▶ _TASK_: Give back exactly the stretch of data below from the line holding "Instruction: Choose 'sudo" through the line holding "Task: Open the notifications bell icon", both ends included, and leave the remaining lines out.

:: THE DATA

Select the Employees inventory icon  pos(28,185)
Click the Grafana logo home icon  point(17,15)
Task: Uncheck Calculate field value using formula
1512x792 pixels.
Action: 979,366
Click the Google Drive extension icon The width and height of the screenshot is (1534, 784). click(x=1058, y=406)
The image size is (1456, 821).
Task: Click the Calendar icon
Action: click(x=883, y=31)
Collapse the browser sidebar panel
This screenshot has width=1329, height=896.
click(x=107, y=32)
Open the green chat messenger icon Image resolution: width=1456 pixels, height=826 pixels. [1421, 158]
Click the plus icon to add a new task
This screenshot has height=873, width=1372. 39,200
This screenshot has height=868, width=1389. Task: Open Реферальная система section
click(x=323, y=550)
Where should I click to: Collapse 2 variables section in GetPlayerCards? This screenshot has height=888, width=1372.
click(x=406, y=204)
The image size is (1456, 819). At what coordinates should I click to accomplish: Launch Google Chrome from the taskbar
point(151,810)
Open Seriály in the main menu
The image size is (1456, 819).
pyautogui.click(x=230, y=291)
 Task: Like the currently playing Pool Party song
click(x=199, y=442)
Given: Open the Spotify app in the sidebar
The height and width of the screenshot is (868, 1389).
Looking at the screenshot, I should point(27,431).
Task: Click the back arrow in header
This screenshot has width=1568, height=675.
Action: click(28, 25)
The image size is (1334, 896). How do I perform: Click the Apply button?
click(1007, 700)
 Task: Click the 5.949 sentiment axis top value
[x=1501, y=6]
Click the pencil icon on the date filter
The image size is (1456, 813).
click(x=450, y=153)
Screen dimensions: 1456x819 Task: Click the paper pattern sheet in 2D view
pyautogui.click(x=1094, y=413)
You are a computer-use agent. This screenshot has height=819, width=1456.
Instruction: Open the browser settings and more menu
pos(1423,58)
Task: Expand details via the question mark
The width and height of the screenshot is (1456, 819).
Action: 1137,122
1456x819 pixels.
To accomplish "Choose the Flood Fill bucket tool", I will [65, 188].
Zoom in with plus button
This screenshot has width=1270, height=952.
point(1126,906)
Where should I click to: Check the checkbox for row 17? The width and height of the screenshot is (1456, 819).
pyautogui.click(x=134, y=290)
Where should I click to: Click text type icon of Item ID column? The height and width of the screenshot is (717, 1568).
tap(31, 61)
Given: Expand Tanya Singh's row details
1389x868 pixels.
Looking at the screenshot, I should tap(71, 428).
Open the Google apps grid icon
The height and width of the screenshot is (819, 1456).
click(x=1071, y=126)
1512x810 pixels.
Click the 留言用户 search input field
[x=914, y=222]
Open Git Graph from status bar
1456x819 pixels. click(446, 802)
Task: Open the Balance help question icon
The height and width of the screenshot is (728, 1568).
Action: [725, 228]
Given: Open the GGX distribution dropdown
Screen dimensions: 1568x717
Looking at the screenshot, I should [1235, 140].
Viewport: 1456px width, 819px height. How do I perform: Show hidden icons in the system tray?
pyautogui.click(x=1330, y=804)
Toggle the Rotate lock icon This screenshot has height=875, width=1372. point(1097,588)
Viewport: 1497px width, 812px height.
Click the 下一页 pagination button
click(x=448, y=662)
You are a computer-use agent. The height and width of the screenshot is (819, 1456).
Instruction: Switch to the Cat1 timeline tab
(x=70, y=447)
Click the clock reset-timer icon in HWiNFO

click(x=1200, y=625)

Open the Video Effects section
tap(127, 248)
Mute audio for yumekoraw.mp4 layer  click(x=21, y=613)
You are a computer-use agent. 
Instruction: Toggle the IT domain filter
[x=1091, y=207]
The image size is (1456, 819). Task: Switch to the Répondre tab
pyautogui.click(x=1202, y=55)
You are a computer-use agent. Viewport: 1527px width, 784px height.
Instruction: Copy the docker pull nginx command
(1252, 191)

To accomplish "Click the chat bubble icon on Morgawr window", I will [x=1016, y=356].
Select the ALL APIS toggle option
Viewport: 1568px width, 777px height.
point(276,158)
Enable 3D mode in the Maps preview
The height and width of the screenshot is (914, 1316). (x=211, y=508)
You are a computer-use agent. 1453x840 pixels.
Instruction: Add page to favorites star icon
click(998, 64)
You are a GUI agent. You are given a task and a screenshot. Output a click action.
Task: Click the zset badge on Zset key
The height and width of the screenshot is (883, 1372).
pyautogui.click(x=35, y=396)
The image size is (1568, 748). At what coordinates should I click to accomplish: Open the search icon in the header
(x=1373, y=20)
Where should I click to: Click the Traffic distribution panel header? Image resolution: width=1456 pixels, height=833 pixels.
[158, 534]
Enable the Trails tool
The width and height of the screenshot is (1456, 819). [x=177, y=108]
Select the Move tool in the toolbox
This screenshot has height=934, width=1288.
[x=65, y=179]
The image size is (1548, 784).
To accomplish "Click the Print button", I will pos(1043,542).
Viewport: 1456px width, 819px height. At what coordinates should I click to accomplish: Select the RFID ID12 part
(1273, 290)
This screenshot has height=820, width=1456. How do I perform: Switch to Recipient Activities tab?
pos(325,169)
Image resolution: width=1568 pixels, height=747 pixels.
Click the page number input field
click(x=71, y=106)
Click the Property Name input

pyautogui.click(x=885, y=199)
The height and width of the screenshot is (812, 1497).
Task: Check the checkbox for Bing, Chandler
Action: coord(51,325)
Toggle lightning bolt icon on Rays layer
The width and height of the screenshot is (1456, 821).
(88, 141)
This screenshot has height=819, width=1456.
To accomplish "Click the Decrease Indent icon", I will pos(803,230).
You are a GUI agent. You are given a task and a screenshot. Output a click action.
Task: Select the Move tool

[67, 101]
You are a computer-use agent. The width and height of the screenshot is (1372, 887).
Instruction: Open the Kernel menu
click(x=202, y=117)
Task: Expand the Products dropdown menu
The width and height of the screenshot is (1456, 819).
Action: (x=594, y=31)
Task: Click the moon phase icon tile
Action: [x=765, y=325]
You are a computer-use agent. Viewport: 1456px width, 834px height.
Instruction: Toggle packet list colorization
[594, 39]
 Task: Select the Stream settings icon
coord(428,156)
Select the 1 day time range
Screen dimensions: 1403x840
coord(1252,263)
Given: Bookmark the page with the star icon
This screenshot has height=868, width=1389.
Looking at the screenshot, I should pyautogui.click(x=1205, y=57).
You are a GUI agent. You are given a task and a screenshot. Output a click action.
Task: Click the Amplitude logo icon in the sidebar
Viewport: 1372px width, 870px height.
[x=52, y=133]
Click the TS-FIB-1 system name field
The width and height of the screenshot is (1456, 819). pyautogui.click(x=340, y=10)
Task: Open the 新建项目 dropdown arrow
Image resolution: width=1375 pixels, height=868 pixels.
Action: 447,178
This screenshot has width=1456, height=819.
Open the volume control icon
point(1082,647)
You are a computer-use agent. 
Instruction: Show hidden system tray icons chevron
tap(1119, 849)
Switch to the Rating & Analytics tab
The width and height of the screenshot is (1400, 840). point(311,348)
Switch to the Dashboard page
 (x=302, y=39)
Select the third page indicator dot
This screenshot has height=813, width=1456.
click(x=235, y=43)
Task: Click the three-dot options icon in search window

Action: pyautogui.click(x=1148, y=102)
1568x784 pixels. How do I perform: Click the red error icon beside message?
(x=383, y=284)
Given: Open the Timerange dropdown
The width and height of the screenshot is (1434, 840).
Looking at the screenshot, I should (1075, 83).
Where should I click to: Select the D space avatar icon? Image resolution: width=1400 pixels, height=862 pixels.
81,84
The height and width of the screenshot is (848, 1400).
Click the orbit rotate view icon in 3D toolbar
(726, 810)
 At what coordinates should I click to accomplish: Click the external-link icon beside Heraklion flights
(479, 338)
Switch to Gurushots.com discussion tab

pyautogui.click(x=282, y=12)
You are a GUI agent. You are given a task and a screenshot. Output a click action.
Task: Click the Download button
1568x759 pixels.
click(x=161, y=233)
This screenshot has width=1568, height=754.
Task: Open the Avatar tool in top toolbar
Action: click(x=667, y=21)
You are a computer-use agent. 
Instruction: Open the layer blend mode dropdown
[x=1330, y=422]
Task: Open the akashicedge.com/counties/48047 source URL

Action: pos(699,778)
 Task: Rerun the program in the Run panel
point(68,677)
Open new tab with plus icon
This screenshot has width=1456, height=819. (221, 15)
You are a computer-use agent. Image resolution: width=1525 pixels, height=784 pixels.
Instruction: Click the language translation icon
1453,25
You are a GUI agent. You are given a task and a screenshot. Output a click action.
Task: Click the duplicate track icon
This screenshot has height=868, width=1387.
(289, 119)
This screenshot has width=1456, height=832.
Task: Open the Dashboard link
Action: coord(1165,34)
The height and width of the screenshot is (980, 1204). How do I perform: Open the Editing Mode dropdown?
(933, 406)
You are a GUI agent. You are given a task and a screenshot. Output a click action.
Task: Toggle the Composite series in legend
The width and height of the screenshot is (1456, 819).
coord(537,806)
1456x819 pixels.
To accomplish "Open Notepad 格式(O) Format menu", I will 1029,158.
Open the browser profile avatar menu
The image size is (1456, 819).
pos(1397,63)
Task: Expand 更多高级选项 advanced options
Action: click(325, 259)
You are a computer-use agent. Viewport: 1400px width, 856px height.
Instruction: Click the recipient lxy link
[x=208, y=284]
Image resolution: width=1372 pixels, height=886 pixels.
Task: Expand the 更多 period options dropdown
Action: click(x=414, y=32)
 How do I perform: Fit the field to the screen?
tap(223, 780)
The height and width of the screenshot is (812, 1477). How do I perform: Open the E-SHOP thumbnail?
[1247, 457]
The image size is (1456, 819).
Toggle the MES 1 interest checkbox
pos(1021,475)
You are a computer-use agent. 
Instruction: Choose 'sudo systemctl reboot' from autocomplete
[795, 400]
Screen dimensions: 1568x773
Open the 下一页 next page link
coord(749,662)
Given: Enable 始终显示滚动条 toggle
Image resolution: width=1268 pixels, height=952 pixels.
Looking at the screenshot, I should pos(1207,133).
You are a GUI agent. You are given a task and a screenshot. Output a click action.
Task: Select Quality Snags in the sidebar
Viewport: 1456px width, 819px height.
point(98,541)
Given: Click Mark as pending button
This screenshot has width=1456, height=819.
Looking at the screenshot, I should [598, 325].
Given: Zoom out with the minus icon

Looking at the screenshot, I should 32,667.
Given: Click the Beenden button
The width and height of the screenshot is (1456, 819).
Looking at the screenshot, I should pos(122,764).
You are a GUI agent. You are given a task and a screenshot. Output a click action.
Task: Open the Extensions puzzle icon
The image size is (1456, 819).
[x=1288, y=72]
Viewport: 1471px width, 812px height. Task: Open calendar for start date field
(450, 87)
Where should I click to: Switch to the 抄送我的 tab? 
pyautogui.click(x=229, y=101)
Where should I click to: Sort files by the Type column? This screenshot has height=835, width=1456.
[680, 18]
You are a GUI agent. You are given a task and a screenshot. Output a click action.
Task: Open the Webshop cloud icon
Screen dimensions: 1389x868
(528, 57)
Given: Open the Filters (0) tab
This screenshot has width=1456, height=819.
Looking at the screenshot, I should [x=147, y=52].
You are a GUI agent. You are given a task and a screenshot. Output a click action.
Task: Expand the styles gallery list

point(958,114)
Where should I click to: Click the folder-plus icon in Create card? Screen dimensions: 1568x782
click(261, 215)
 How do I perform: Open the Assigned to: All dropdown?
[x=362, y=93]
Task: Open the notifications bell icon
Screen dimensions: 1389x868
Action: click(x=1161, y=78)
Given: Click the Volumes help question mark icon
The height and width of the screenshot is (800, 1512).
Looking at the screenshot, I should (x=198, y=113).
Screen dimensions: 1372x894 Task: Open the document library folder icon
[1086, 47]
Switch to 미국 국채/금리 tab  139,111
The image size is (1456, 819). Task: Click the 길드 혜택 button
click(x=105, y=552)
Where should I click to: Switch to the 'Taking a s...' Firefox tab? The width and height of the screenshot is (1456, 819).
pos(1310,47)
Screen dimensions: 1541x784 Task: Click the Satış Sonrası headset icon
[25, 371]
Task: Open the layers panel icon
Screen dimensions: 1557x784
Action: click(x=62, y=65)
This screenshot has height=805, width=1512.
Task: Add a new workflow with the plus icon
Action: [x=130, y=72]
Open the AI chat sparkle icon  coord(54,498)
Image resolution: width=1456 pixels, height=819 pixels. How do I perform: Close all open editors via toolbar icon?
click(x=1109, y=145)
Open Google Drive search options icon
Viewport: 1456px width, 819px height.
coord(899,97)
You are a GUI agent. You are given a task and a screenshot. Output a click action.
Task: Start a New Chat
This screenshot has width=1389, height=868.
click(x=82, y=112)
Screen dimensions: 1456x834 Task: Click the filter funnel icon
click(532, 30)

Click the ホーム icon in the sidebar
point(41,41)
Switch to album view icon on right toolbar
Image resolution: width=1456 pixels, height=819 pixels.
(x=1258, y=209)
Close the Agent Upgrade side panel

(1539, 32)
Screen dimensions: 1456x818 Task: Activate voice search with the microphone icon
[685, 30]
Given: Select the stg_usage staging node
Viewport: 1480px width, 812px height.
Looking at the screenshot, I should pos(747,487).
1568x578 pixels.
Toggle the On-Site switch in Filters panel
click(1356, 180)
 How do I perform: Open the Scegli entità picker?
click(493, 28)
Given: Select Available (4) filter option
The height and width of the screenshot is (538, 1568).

::::

▶ _PROBLEM SOLUTION_:
Instruction: Choose 'sudo systemctl reboot' from autocomplete
[795, 400]
Screen dimensions: 1568x773
Open the 下一页 next page link
coord(749,662)
Given: Enable 始终显示滚动条 toggle
Image resolution: width=1268 pixels, height=952 pixels.
Looking at the screenshot, I should pos(1207,133).
You are a GUI agent. You are given a task and a screenshot. Output a click action.
Task: Select Quality Snags in the sidebar
Viewport: 1456px width, 819px height.
point(98,541)
Given: Click Mark as pending button
This screenshot has width=1456, height=819.
Looking at the screenshot, I should [598, 325].
Given: Zoom out with the minus icon

Looking at the screenshot, I should 32,667.
Given: Click the Beenden button
The width and height of the screenshot is (1456, 819).
Looking at the screenshot, I should pos(122,764).
You are a GUI agent. You are given a task and a screenshot. Output a click action.
Task: Open the Extensions puzzle icon
The image size is (1456, 819).
[x=1288, y=72]
Viewport: 1471px width, 812px height. Task: Open calendar for start date field
(450, 87)
Where should I click to: Switch to the 抄送我的 tab? 
pyautogui.click(x=229, y=101)
Where should I click to: Sort files by the Type column? This screenshot has height=835, width=1456.
[680, 18]
You are a GUI agent. You are given a task and a screenshot. Output a click action.
Task: Open the Webshop cloud icon
Screen dimensions: 1389x868
(528, 57)
Given: Open the Filters (0) tab
This screenshot has width=1456, height=819.
Looking at the screenshot, I should [x=147, y=52].
You are a GUI agent. You are given a task and a screenshot. Output a click action.
Task: Expand the styles gallery list

point(958,114)
Where should I click to: Click the folder-plus icon in Create card? Screen dimensions: 1568x782
click(261, 215)
 How do I perform: Open the Assigned to: All dropdown?
[x=362, y=93]
Task: Open the notifications bell icon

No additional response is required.